Le dîner est superbement présenté, comme toujours les entrées mises en totalité avec les assiettes, ce qui donne une impression d’abondance qui met en appétit. Les tomates cuites épluchées côtoient les tomates crues au concombre et les haricots verts froids émincés à l’aneth. Il y a des jattes de crème aigre, de la macédoine, des rouleaux d’aubergine grillée garnies de carotte râpée à la crème, de la feta, des malassols. Le chaud est constitué de porc grillé barbecue, accompagné de pommes de terre cuites au four et de légumes à la grille tels qu’aubergines et poivrons. Les fruits servis en dessert, pêches, prunes et poires, sont trop verts.
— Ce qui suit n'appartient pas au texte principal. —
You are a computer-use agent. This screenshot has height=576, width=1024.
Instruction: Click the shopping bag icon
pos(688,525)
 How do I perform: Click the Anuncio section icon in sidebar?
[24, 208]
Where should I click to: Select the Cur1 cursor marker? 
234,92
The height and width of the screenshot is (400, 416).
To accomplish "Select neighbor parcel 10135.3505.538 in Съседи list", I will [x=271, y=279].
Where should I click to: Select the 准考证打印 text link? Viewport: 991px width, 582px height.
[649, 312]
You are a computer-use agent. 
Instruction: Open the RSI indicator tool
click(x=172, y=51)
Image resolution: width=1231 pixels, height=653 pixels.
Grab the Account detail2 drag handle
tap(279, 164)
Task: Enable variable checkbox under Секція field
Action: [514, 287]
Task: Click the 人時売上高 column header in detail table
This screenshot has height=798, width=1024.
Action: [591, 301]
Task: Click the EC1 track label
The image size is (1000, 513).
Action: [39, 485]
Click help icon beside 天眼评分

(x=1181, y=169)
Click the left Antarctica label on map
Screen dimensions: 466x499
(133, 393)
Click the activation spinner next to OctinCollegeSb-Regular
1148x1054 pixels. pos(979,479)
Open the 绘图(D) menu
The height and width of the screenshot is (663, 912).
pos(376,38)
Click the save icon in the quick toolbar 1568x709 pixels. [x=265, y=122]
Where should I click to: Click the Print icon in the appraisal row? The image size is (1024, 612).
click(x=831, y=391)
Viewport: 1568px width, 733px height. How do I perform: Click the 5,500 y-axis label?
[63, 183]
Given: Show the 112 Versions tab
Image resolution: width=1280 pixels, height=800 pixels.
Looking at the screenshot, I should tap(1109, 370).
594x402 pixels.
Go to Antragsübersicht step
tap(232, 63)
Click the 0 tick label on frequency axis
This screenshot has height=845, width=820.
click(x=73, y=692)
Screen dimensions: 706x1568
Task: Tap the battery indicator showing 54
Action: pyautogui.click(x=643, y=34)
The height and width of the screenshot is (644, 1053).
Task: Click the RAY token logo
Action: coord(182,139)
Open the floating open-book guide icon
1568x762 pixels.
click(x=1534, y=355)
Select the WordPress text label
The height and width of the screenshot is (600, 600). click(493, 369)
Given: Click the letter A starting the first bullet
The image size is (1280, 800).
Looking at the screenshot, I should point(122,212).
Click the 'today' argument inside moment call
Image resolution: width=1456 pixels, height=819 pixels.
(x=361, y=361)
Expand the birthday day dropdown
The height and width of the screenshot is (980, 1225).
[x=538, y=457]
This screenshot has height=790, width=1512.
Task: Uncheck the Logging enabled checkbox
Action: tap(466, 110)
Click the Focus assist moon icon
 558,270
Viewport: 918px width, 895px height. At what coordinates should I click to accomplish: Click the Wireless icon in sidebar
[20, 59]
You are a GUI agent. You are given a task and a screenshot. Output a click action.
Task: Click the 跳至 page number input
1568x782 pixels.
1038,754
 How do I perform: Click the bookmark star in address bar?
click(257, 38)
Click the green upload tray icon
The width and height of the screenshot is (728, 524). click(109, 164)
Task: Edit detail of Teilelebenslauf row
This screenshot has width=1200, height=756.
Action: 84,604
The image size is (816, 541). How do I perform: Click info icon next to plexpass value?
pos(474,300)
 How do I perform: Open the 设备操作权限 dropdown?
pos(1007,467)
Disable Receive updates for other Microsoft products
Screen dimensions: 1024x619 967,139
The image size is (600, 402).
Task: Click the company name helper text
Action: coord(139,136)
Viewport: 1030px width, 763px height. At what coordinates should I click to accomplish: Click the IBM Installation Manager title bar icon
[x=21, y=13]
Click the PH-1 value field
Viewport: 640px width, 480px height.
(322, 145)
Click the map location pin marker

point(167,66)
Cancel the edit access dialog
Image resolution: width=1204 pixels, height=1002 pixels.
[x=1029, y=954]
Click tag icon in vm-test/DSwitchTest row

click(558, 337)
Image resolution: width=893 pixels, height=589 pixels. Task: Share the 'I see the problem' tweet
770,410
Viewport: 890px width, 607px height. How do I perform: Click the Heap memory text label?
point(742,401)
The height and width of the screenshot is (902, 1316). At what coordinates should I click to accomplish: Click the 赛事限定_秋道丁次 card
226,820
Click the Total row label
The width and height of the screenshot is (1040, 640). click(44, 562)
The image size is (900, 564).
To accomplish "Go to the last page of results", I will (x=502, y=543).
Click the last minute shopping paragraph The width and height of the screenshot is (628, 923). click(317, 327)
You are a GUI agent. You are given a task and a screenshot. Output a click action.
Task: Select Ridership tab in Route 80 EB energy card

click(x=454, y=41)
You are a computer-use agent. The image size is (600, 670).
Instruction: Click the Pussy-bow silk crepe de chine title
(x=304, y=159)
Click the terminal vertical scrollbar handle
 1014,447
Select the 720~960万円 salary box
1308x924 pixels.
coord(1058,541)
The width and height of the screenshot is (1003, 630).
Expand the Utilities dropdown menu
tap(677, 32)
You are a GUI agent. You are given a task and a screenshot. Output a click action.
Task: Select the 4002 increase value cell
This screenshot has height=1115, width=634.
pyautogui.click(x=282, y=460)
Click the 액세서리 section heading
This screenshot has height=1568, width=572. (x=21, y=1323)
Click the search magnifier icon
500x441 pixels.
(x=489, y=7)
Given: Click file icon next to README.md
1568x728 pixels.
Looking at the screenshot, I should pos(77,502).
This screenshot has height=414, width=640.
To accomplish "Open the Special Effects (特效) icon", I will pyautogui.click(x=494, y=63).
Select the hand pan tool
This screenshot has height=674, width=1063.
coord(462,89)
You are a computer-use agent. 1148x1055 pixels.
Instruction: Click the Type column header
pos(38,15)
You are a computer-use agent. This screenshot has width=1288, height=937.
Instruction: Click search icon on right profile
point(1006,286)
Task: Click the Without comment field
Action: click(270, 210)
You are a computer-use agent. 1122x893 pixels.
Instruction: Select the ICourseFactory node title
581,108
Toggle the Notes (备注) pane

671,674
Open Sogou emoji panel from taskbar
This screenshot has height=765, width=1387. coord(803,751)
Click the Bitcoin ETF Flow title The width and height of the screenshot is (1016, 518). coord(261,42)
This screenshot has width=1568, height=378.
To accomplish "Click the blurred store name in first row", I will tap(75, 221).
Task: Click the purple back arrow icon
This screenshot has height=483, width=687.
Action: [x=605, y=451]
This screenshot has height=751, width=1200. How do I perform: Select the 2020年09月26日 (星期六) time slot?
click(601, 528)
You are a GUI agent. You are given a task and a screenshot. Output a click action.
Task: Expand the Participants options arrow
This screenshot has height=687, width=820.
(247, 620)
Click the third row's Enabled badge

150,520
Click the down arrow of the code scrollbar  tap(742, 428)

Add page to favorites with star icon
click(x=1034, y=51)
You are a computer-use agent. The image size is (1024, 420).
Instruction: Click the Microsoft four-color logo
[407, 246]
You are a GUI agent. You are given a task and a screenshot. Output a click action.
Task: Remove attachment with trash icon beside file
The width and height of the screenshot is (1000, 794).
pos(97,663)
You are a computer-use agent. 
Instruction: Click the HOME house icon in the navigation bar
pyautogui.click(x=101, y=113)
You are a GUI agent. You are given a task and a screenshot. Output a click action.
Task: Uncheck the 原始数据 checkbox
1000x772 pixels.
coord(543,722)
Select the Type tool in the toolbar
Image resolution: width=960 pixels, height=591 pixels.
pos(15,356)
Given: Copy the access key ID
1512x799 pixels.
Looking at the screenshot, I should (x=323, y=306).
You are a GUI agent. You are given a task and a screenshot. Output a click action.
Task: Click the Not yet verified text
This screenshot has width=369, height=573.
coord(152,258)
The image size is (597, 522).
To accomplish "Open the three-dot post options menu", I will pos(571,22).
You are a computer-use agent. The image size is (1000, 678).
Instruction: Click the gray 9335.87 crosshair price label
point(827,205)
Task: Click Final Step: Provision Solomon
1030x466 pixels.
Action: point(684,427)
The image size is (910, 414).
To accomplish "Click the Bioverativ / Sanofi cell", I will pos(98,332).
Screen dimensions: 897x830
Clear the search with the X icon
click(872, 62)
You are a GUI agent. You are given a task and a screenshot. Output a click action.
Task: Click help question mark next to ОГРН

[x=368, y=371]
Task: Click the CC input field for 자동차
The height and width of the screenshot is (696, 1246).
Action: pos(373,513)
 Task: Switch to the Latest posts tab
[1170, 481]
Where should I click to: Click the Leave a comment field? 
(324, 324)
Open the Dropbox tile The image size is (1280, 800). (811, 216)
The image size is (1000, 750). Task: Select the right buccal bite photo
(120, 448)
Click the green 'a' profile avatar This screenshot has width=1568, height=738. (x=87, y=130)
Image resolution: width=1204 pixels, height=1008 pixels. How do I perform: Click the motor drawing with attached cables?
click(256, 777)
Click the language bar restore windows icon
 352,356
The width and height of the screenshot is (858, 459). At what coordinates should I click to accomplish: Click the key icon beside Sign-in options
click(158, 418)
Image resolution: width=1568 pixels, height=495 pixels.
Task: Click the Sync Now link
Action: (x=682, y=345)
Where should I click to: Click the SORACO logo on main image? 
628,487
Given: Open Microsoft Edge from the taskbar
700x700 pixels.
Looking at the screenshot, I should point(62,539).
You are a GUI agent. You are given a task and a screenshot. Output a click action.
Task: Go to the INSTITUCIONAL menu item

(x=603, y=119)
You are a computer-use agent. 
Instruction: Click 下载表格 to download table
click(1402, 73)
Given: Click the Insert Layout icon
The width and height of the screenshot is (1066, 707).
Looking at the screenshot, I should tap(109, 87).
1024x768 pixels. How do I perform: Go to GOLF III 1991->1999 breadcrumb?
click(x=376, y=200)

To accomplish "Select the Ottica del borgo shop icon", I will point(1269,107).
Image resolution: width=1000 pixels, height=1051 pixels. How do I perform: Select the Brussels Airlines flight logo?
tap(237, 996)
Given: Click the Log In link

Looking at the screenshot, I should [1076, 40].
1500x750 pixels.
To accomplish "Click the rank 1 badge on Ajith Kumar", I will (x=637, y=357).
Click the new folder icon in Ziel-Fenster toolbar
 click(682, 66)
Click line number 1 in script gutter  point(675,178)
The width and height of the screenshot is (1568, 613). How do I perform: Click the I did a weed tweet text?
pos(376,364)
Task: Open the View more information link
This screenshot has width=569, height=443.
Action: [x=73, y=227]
Notre guide arménien a déniché en apéritif un alcool artisanal de prune qui doit titrer au moins 60°. J’en ai goûté, c’est un coup de fusil mais il y a un vieux parfum d’arrière bouche. Une installation vidéo sert de juke-box sous l’auvent cuisine où est installé le four et l’évier collectif. Les adultes paraissent bien en peine de relier les bons fils aux baffles et les gamins s’en mêlent. Il y en a quatre ou cinq, de 17 à 5 ans. Le 12 ans paraît le plus doué pour les fils. Chanter, danser, rester dans le bruit, ce n’est pas mon tempérament. Il faut de plus être bourré pour rire de n’importe quoi. Je me dégage donc des baffles dont l’une se dresse juste derrière mon oreille droite avant de m’éclipser discrètement.